Can Cal and what remains of the Pac-12 stay together long-term, avoid Big 12 incursion?
There is a strong front being put together, but it is unclear where every school stands.
As we march closer toward Pac-12 Media Day this week, numerous conference presidents and administrators are staying firm—for the moment, they’re sticking true to the Conference of Champions.
The rumor is the Big 12 is looking to add schools to become the dominant third conference, and the Pac-12 is where they’d look to poach. The most rumored programs are Arizona, Arizona State, Colorado and Utah.
However, up to this point, talks have stalled. A number of Pac-12 programs seem hesitant allying themselves with the Big 12, with no major revenue driver making a significant difference at this point. Pete Thamel of ESPN:
The Pac-12 source indicated the Big 12 was interested in that option. A Big 12 source said the Big 12 needed more time to explore that option further, which it did over the weekend, and decided not to explore any options further.
The Pac-12 source said that the Pac-12 was skeptical of the full merger because the leagues' media rights expire at different times. A Big 12 source countered that the Pac-12 had expressed ways it could work around that.
"Because the Big 12 media rights can't be negotiated until 2024, Pac-12 schools have no motivation to join the Big 12," a Pac-12 source said. "The Pac-12 has announced that they're staying together and are in the middle of media rights negotiations."
With the departure of Texas and Oklahoma to the SEC in 2025 (or maybe 2024 if the Longhorns and Sooners get their way), there aren’t many markets that provide attractive financial lift for any program to depart and see marked revenue gains.
In terms of individual schools, it does not seem like Arizona State’s leadership is interested in a move.
Michelle Gardner @MGardnerSportsIn this exclusive, ASU AD Ray Anderson talks about defection of LA schools, expansion, how serious the bid by the Big-12 was and next priority for @pac12. He didn't hold back: https://t.co/xyjxiXYp44
“Really, I’m very optimistic moving forward,” WSU president Kirk Schulz told The Seattle Times on July 24. “With every week that goes by, that sense of optimism probably increases.
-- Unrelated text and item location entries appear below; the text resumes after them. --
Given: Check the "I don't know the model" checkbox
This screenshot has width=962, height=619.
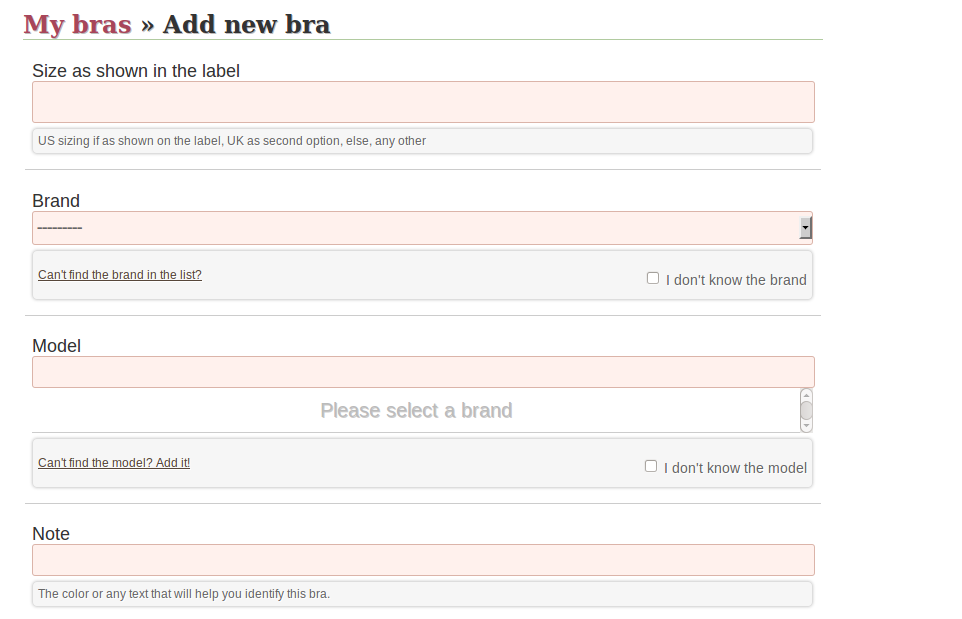Looking at the screenshot, I should coord(651,466).
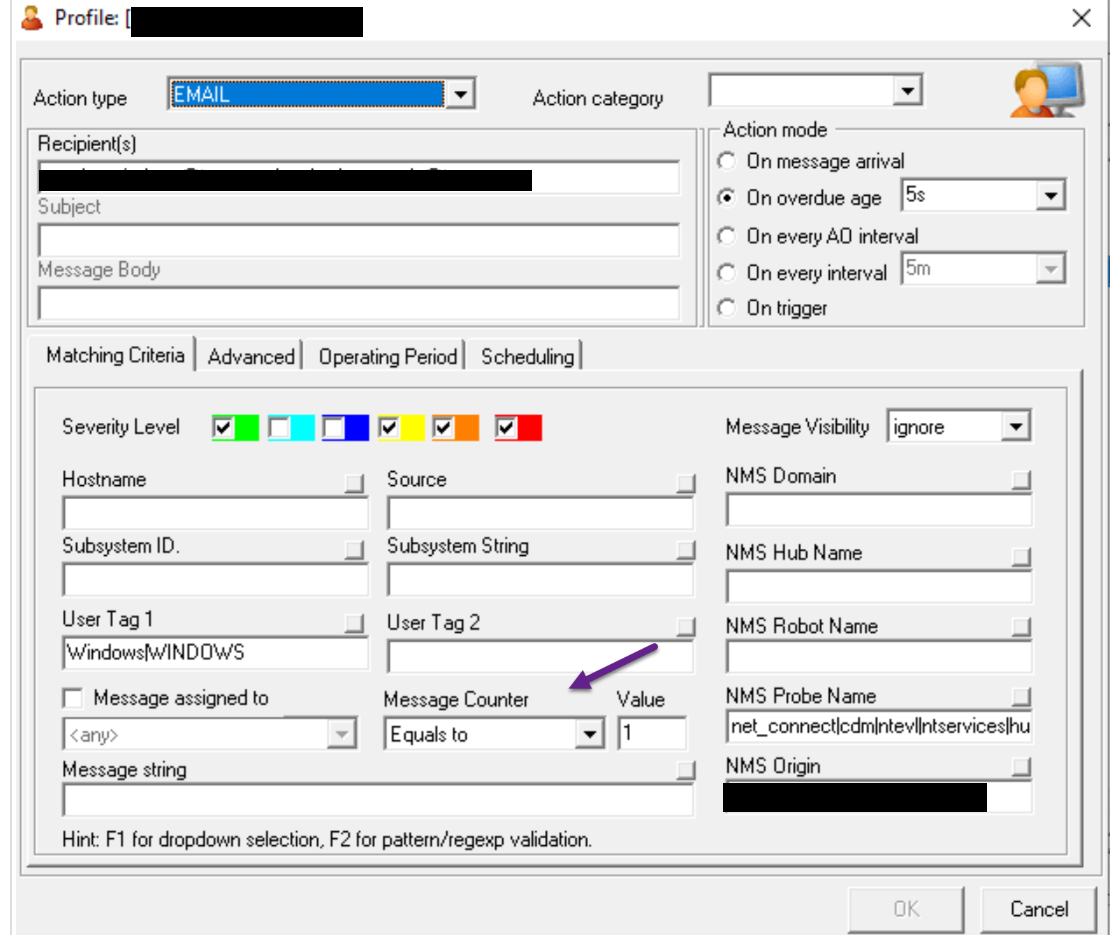This screenshot has height=935, width=1110.
Task: Click the small button beside NMS Probe Name
Action: pyautogui.click(x=1020, y=697)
The conference is as unified as I’ve seen it in my six years here.”
“Our membership is committed to being together,” WSU athletic director Pat Chun said. “Obviously, we had two members that weren’t committed. Being in these meetings, there is positivity. We are united and there is a pathway forward for the Pac-12. Where we sit today, I honestly think the Pac-12 is well-positioned for its next chapter, and that’s good news for Washington State.”
Oregon State athletic director Pat Barnes also penned an optimistic tone.
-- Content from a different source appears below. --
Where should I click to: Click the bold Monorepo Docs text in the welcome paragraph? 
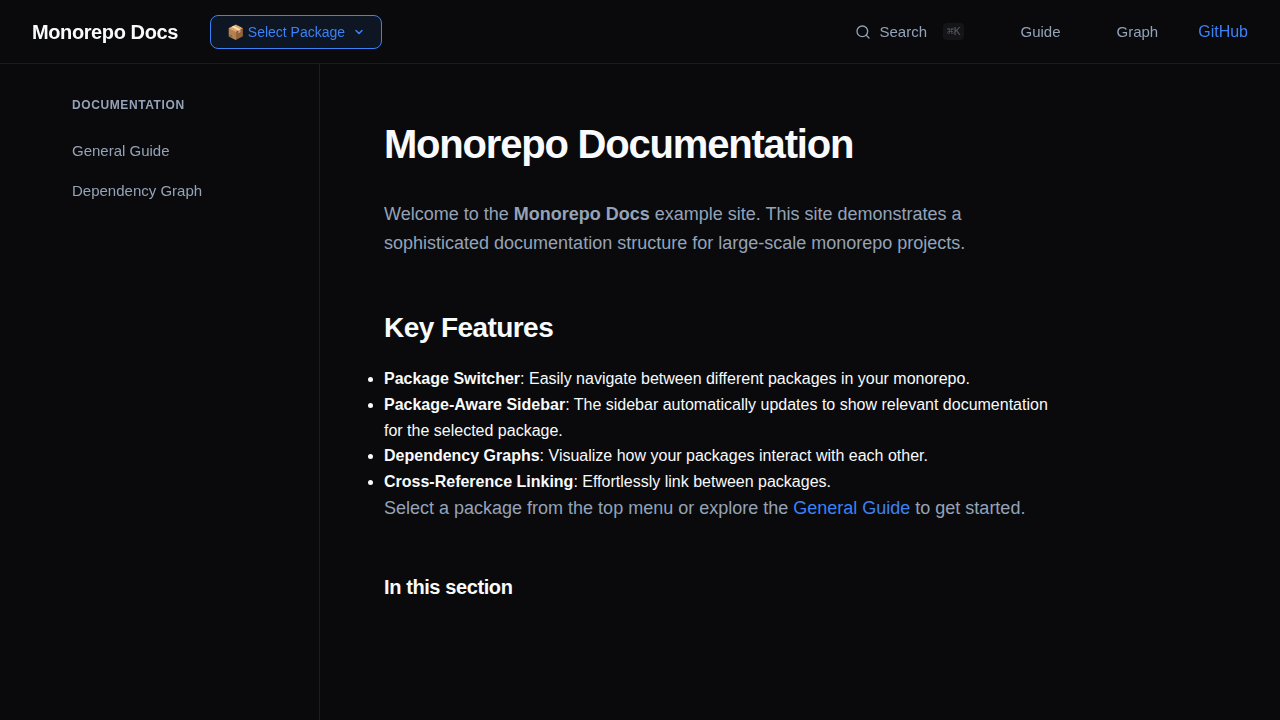tap(581, 213)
However, there’s been general silence from power programs like Oregon, Washington, Cal and Stanford. There has been no public statement from Cal athletic director Jim Knowlton or UC Berkeley Chancellor Carol Christ. For now, it seems like they’re playing their cards close.
From a financial perspective, a partnership with the Big 12 also feels a bit shaky. The Pac-12 After Dark TV revenue streams have proven to be steady in terms of viewership, and have generally outdrawn the majority of Big 12 content.
For all the grumbling about late night football, those games have provided significant lift that outdoes most Big 12 content.
The one advantage the Big 12 enjoys over the Pac-12 is its members aren’t attractive enough for future expansion the way schools like Oregon, Washington, Utah, Cal, and Stanford can be. Any sort of Big Ten mass-invite to those members could accelerate the Pac-12’s extinction.
It seems likely that Oregon and Washington would leap at the opportunity if presented, although with no moves from Notre Dame it seems like they’ll have to wait another year for news on that front. You’d expect Cal and Stanford would have to consider it—Stanford’s brand makes sense in this conference, and Cal has debts to pay off.
A Big 12 and Pac-12 merger would provide a decent layer of stability for all the programs for the time being, but without firm commitments from the schools above, it too sits in quicksand.
Maybe the Big Ten says firmly they’re not planning on expanding for awhile, hastening the decision-making of Pac-12 programs into the Big 12 alliance. But for now, it seems like a giant carrot remains dangling from the Midwest, and schools like Cal have to wait for it to lower just a little further.